South African businesses continue to invest in digital platforms, automation, analytics and AI, writes Frik van der Westhuizen, CEO of EQPlus.
Yet many still struggle to convert that investment into sustained performance. Too often, technology changes, but operating models do not.
Digital transformation is often treated as a procurement exercise. New tools are introduced, but when the pressure is on, teams often fall back on old habits. So, even with new technologies in place, the company still behaves in the same traditional way.
That is why digital transformation begins with a mindset.
Successful digital transformation is far more likely when leadership integrates capability-building into the process, rather than focusing purely on systems change. In other words, tools alone do not shift performance. Behaviour does.
In South Africa, where cost pressure, regulatory complexity, and skills scarcity are still common, digital initiatives must be more than cosmetic.
Technology must reduce risk exposure for the business, strengthen governance, or unlock new revenue streams. Teams must therefore start thinking differently about execution.
Change your thinking
In this environment, curiosity becomes a strategic deliverable. When teams question existing processes, evaluate the quality of their data, and challenge legacy assumptions, inefficient processes can quickly come to the fore.
Once that is done, the company can then identify where to begin adapting to digital transformation. Many organisations still treat change as a once-off event, managed through communication plans and training sessions.
However, digital environments are iterative. For example, AI models require retraining and cybersecurity frameworks need to be constantly updated. Additionally, cloud cost structures need ongoing optimisation. A team that cannot adjust in real time becomes a liability.
People-focused
Digital transformation requires people who can think analytically, are flexible in their approach, and use curiosity to identify new opportunities.
Critical thinking now becomes an important business enabler. Digital transformation generates data at scale. Yet performance improves only when leaders and teams can interpret the information correctly and balance potential trade-offs. A culture that confuses activity with progress will continue to invest without improving outcomes.

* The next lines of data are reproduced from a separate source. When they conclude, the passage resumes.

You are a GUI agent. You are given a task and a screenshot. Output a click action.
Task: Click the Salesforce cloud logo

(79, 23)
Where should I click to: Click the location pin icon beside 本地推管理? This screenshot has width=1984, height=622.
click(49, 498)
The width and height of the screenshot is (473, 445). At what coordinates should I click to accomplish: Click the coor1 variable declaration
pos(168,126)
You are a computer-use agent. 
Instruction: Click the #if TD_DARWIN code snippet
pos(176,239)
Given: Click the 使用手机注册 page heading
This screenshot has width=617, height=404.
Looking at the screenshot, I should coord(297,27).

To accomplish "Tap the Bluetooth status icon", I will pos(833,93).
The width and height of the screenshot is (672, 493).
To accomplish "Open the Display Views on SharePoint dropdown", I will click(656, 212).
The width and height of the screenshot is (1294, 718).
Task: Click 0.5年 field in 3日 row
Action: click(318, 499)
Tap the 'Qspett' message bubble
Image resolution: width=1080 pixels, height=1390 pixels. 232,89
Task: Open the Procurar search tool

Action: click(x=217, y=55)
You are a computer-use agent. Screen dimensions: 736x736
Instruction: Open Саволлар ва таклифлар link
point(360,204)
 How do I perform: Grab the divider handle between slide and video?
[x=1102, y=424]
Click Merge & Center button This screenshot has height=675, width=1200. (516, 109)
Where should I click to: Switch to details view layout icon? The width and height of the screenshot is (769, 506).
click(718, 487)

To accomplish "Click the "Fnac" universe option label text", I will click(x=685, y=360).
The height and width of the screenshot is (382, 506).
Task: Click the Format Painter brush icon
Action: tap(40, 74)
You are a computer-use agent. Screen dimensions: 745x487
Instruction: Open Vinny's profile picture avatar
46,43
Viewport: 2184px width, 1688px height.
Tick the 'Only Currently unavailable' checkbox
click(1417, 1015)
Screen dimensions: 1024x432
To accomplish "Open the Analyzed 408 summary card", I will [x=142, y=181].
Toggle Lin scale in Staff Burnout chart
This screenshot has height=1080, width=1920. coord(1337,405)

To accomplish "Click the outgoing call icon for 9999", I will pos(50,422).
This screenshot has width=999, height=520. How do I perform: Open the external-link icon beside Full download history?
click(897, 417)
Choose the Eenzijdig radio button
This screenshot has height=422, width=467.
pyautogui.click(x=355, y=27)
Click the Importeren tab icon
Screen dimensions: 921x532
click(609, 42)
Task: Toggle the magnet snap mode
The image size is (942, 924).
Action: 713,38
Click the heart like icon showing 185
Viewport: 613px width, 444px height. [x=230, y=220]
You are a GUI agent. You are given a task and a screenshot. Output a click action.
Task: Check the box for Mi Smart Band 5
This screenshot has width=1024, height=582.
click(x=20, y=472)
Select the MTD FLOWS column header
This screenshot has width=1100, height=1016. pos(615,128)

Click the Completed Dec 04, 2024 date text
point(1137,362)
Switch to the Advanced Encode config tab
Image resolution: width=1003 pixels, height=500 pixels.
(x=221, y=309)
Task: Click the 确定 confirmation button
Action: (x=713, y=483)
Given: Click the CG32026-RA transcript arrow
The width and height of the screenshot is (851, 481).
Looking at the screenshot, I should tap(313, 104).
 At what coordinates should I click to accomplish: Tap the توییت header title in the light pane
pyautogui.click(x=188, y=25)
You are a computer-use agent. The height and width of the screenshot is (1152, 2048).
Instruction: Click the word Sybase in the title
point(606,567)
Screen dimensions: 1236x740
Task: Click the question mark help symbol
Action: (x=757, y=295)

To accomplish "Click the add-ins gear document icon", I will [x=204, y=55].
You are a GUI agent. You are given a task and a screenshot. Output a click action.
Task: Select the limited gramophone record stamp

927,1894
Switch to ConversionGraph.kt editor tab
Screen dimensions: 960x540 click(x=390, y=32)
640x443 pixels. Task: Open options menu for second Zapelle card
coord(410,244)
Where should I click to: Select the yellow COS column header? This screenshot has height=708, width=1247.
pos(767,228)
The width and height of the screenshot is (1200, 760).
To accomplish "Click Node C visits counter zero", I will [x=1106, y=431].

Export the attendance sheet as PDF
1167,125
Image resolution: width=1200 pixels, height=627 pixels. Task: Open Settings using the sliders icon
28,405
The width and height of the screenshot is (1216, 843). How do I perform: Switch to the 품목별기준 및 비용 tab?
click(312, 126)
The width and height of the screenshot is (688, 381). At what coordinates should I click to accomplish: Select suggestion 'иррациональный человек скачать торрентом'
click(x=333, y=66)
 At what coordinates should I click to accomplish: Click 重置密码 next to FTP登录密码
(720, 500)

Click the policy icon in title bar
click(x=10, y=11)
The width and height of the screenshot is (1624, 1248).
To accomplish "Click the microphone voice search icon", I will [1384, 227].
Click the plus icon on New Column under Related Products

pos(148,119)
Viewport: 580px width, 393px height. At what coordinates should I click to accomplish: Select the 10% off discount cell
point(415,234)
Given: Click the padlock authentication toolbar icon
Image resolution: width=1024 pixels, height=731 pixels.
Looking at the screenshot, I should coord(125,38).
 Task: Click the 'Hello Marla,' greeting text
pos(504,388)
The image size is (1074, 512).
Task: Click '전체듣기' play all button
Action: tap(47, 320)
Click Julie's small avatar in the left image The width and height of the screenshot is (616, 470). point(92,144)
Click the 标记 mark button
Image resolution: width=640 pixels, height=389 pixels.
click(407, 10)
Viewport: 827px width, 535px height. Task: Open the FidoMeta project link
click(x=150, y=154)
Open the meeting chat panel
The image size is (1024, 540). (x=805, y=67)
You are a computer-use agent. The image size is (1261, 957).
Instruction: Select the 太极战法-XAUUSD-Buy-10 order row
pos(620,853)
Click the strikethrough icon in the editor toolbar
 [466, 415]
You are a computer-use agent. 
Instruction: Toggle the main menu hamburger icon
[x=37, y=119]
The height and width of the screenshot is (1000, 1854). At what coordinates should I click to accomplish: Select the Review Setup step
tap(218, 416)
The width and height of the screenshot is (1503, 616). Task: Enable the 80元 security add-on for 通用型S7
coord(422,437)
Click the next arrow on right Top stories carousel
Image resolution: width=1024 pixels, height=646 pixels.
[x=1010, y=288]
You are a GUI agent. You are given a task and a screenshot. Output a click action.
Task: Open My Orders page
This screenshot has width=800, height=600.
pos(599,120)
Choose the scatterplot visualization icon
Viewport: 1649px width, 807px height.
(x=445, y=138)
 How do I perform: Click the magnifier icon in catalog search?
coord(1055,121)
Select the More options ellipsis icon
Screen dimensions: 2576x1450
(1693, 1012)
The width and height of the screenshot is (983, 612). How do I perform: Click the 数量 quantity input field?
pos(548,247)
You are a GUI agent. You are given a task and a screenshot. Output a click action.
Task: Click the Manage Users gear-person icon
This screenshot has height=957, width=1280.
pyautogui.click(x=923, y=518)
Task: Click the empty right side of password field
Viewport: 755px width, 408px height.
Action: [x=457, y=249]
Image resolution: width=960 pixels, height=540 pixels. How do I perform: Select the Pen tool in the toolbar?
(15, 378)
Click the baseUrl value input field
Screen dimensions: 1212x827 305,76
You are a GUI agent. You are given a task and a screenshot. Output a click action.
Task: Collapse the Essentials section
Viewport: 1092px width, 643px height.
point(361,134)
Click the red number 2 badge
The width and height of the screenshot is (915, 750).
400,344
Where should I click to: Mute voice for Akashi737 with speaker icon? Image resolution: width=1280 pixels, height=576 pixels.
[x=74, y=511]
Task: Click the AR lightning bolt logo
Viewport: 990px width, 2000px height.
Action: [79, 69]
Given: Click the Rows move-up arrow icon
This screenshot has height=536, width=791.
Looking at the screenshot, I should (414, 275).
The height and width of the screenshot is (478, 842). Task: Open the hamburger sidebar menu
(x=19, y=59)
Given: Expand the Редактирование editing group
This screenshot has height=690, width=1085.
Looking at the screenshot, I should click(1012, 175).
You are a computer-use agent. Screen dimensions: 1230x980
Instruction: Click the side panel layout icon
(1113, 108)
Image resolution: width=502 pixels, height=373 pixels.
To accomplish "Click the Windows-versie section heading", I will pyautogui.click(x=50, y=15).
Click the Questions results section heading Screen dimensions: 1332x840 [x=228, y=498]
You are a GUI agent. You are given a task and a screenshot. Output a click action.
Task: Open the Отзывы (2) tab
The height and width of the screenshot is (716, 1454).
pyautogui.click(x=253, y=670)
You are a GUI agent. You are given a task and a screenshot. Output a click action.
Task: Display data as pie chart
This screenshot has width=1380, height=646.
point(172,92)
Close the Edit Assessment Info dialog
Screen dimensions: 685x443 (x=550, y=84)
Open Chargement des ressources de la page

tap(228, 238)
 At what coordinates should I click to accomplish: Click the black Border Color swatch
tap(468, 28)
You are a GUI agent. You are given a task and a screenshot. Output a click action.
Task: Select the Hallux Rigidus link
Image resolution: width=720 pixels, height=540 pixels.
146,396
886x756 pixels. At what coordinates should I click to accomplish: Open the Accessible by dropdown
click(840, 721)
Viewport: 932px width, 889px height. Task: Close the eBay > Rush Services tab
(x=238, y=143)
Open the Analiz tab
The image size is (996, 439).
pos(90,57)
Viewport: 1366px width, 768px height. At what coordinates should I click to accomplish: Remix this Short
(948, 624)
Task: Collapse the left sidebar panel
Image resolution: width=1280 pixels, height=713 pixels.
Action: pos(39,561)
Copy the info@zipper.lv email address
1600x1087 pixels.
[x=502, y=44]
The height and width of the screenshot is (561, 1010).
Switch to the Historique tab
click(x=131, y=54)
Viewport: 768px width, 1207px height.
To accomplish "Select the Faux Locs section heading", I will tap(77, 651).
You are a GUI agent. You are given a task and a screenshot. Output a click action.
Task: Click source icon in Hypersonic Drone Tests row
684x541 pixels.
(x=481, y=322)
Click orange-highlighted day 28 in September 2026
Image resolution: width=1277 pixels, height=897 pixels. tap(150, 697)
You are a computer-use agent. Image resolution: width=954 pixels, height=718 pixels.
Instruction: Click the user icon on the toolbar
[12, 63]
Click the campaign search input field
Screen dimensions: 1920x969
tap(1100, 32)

This is where many transformation efforts grind to a halt. What might look good on paper does not always translate to business reality. There must therefore be alignment between mindset and mandate.
If teams have clarity of purpose and the authority to act, momentum builds naturally in a digitally transformed environment. If they are limited by competing KPIs or misaligned leadership priorities, no amount of automation or technologies will help.
Digital transformation needs a deliberate investment in developing people’s capabilities. Leaders must ask harder questions, such as whether they are rewarding experimentation or penalising failure. Or are they building cross-functional literacy or simply reinforcing technical silos?
Innovation becomes sustainable only when teams understand the strategic intent behind the technology they use. Otherwise, transformation is stuck as a series of projects.
The real competitive advantage will belong to companies with teams capable of interrogating data, adapting to change, and executing with discipline. Tools will continue to evolve, and platforms will continue to change. But a mindset, when deliberately cultivated, becomes infrastructure in its own right.